PROBLEM STATEMENT:
Could you output only the lines from the one containing "งานที่บันทึก (976, 31)" through the last line of the data, both included?

══ EXTRACTED MATERIAL ══

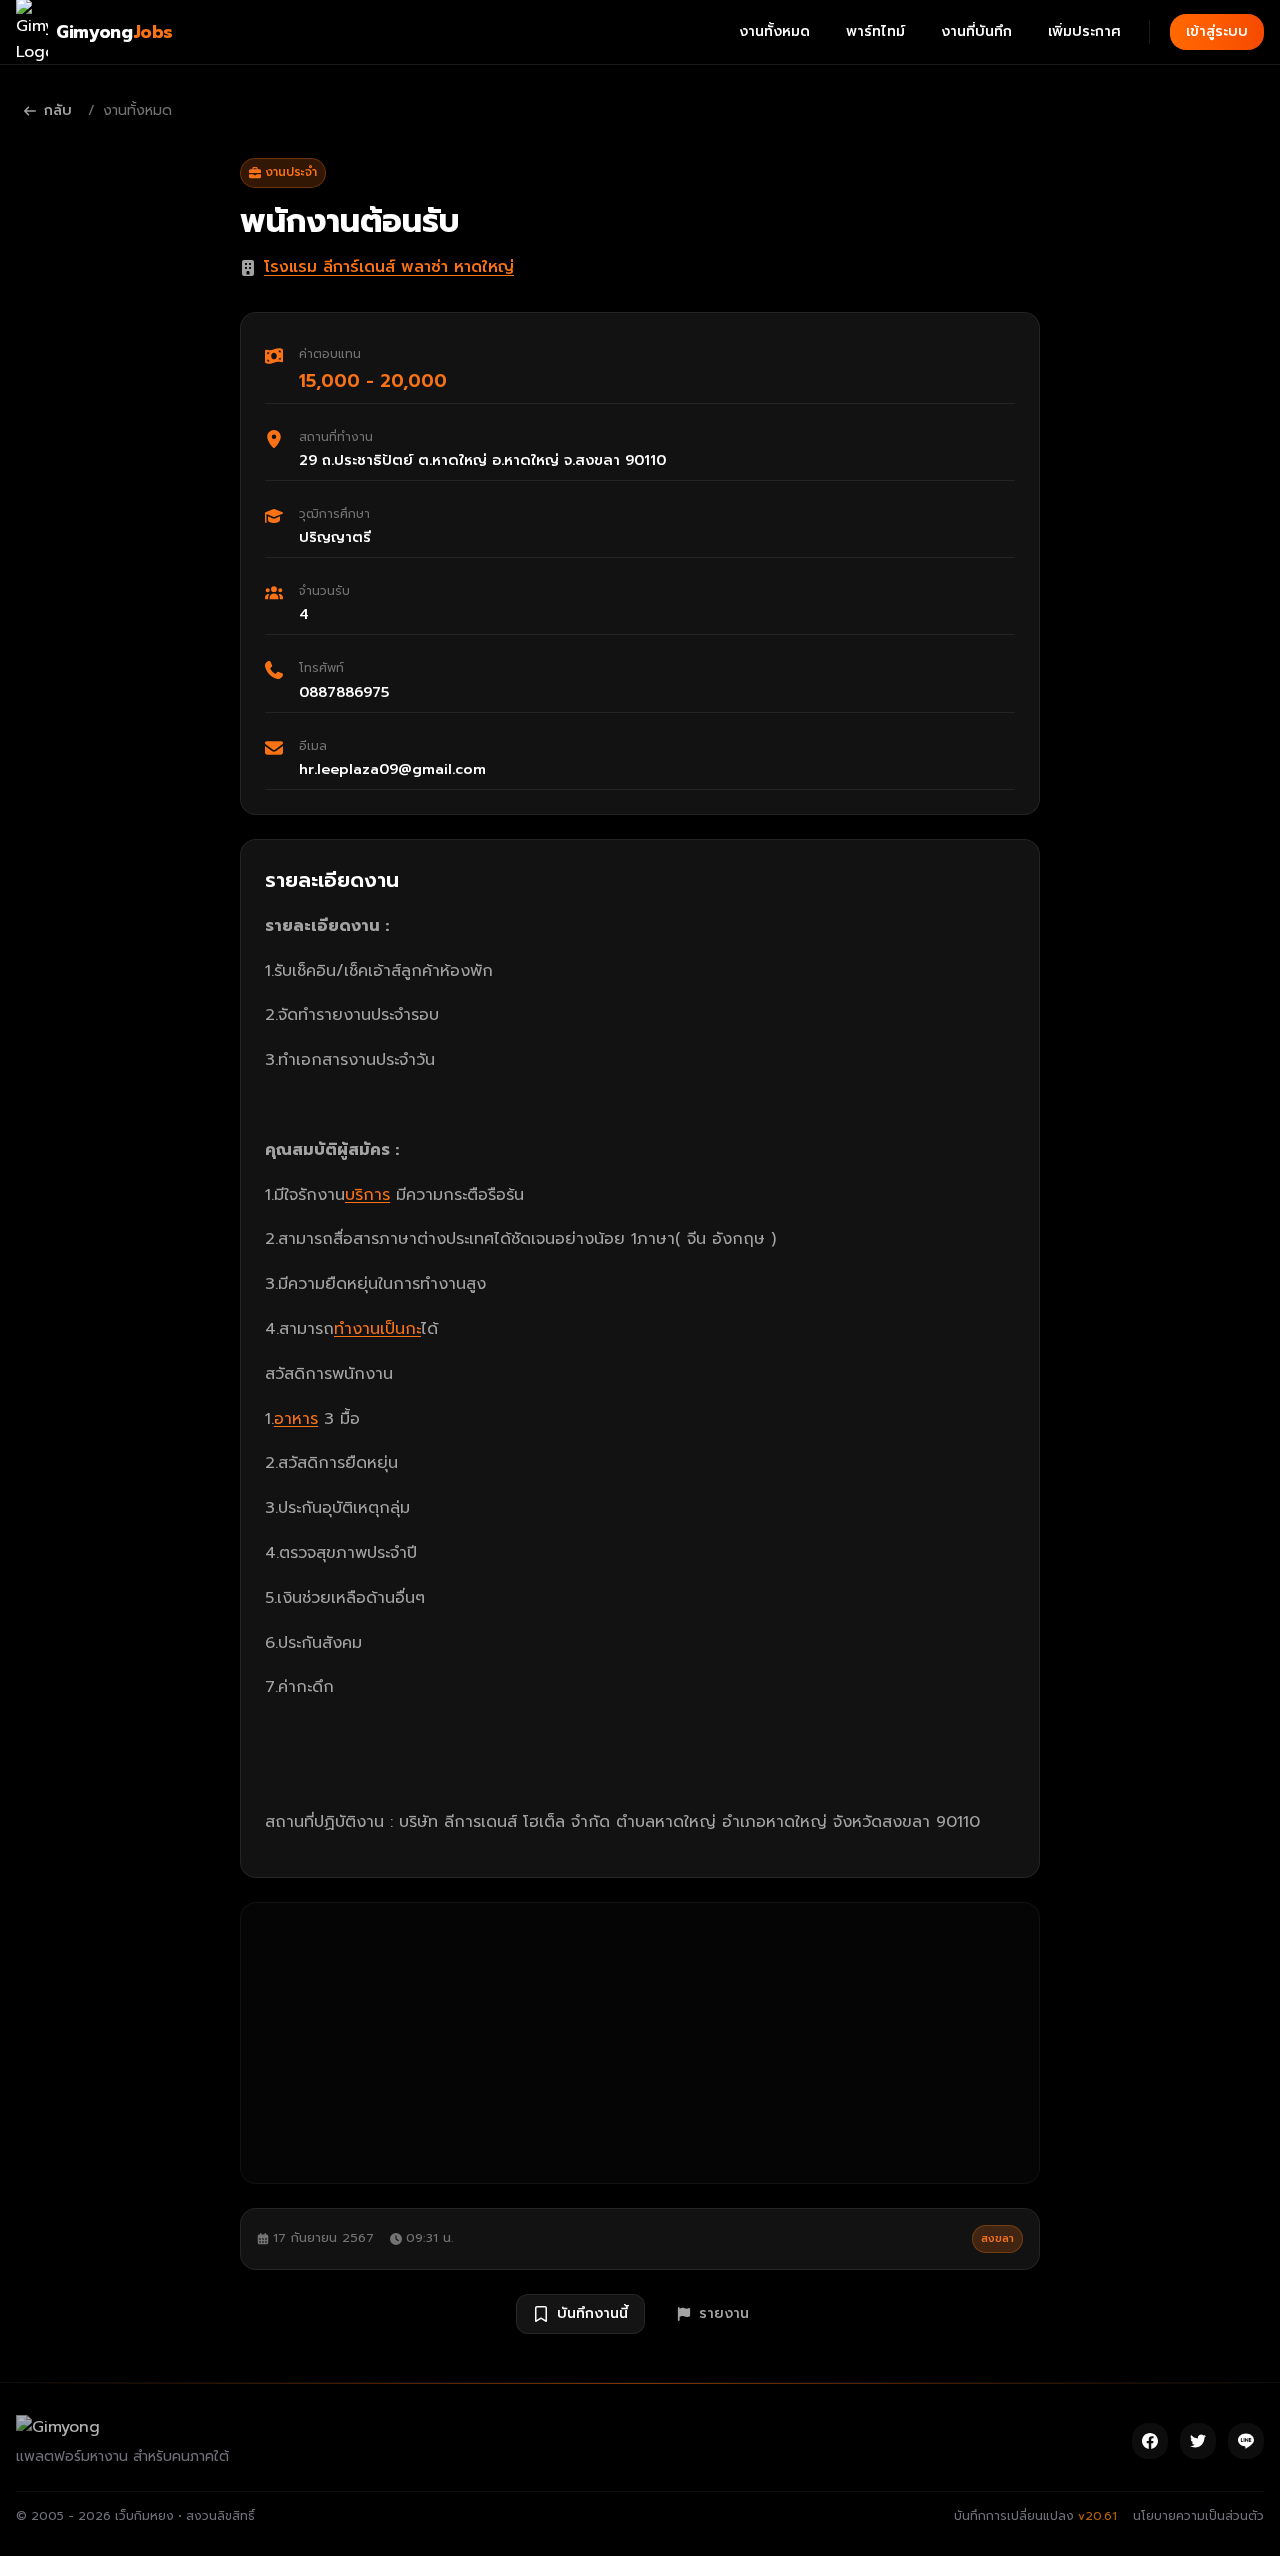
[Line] (1246, 2441)
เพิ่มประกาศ (1084, 31)
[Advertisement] (640, 2043)
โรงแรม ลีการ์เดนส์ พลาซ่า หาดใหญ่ (389, 267)
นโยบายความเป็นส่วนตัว (1198, 2516)
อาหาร (296, 1419)
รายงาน (724, 2313)
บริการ (367, 1195)
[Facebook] (1150, 2441)
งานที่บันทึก (976, 31)
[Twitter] (1198, 2441)
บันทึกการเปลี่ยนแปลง (1035, 2516)
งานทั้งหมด (774, 31)
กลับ (58, 110)
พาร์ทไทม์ (875, 31)
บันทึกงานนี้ (592, 2313)
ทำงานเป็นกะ (377, 1329)
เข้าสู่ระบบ (1217, 31)
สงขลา (997, 2238)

═══

SOLUTION TO THE EXERCISE:
งานที่บันทึก (976, 31)
[Twitter] (1198, 2441)
บันทึกการเปลี่ยนแปลง (1035, 2516)
งานทั้งหมด (774, 31)
กลับ (58, 110)
พาร์ทไทม์ (875, 31)
บันทึกงานนี้ (592, 2313)
ทำงานเป็นกะ (377, 1329)
เข้าสู่ระบบ (1217, 31)
สงขลา (997, 2238)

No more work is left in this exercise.